(Data to use)
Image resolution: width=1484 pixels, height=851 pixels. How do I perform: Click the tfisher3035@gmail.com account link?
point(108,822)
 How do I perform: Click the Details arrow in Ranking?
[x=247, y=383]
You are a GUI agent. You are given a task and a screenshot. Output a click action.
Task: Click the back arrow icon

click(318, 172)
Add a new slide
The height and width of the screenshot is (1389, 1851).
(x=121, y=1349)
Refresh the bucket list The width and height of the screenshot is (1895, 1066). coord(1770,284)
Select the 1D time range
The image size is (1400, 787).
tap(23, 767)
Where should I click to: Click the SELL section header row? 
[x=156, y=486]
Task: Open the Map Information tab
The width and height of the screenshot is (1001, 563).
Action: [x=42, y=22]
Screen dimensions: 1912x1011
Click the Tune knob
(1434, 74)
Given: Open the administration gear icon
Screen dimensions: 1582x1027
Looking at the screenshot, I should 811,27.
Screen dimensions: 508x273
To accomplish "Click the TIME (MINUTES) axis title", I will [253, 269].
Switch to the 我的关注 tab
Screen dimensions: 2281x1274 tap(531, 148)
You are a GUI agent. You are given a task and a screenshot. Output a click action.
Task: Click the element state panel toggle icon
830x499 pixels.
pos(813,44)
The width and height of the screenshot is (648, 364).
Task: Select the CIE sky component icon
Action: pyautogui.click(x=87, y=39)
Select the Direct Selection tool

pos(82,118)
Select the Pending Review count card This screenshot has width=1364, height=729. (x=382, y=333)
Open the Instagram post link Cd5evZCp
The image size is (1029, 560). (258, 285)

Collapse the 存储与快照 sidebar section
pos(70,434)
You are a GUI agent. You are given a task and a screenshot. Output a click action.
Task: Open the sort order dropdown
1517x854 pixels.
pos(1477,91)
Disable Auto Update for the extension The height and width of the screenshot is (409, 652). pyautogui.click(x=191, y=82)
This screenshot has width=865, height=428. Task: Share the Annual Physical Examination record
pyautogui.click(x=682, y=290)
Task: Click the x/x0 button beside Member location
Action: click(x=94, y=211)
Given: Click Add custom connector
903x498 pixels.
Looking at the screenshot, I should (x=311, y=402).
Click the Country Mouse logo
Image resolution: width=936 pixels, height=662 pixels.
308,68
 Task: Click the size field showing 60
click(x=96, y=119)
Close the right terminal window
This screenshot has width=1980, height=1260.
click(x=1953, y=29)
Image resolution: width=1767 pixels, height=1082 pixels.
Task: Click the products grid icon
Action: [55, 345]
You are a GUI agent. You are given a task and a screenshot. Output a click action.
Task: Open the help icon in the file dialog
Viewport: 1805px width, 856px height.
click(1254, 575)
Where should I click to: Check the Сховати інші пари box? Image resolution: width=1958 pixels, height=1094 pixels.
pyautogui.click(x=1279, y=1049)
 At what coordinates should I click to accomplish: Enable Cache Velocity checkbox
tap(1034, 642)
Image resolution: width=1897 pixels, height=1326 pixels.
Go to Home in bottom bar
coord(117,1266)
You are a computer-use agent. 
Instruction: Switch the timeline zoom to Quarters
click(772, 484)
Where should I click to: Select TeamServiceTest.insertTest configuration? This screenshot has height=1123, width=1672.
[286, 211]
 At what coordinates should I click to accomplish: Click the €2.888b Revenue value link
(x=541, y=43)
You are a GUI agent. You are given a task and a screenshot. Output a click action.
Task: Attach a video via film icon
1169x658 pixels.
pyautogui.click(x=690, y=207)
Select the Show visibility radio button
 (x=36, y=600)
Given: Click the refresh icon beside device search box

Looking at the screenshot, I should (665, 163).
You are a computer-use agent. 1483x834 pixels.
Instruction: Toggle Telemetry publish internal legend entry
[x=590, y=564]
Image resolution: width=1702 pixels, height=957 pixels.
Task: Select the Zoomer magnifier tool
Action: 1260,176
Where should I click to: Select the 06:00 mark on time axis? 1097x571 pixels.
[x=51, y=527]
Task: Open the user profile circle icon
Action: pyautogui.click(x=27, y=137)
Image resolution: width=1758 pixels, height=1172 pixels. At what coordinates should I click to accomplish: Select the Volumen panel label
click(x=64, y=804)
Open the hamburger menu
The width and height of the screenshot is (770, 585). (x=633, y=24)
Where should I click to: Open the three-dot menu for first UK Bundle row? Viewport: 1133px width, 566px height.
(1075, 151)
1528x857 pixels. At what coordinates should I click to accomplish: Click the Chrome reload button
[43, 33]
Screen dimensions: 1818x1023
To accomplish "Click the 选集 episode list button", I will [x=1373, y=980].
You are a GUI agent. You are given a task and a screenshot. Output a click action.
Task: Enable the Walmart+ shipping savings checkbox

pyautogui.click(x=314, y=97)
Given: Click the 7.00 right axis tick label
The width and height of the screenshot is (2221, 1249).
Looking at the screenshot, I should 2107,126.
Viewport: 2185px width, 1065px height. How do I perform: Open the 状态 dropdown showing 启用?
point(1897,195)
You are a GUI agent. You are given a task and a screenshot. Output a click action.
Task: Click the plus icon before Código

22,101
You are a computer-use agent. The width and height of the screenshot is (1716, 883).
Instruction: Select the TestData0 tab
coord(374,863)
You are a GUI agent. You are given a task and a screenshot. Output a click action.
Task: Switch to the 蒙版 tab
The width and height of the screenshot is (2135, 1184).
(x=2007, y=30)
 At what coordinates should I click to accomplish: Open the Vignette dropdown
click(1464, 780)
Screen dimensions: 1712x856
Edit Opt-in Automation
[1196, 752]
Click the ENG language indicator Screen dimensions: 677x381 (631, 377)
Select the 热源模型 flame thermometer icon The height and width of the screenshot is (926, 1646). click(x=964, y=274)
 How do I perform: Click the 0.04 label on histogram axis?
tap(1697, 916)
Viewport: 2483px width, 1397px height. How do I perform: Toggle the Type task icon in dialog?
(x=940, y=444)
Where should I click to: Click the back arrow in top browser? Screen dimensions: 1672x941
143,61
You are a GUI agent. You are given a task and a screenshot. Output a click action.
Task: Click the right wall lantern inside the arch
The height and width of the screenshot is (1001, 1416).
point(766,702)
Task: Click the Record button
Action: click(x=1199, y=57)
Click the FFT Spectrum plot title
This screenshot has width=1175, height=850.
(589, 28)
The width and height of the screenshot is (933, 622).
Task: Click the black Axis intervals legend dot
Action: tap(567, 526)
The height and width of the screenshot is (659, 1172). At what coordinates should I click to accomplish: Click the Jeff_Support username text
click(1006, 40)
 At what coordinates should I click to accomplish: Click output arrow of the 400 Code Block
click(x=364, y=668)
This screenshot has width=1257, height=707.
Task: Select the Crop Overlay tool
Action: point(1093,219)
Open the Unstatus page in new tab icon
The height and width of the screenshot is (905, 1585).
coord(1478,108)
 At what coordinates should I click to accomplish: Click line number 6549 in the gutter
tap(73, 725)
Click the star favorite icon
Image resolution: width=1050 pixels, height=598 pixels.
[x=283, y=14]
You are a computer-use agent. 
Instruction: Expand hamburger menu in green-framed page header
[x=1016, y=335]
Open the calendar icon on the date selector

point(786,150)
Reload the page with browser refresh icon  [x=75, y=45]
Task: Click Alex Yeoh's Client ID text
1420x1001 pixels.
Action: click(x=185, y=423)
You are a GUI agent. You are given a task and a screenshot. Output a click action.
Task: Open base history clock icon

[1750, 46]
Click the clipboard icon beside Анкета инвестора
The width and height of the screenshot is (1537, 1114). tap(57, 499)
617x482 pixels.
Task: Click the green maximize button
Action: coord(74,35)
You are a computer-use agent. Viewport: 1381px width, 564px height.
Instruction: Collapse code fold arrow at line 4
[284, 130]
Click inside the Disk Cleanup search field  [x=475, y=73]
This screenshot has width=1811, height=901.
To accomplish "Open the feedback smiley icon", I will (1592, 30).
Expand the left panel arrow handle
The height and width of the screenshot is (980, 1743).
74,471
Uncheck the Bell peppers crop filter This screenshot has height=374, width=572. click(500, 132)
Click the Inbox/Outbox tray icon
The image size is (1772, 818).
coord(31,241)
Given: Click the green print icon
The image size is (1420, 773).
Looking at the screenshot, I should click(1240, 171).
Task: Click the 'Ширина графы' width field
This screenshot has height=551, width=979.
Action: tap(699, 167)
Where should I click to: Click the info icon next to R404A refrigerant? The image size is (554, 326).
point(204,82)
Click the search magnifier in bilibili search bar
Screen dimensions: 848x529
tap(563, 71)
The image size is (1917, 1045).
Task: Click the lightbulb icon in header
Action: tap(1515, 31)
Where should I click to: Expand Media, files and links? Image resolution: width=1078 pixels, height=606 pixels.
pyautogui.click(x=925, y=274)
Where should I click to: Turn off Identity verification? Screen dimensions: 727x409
(End Data to use)
### Task directions:
Which lines of the entries above contain the string "computer"? Copy each one.

### Response to the exercise:
You are a computer-use agent. 
You are a computer-use agent. 1483x834 pixels.
You are a computer-use agent. The width and height of the screenshot is (1716, 883).
You are a computer-use agent. 
You are a computer-use agent. Viewport: 1381px width, 564px height.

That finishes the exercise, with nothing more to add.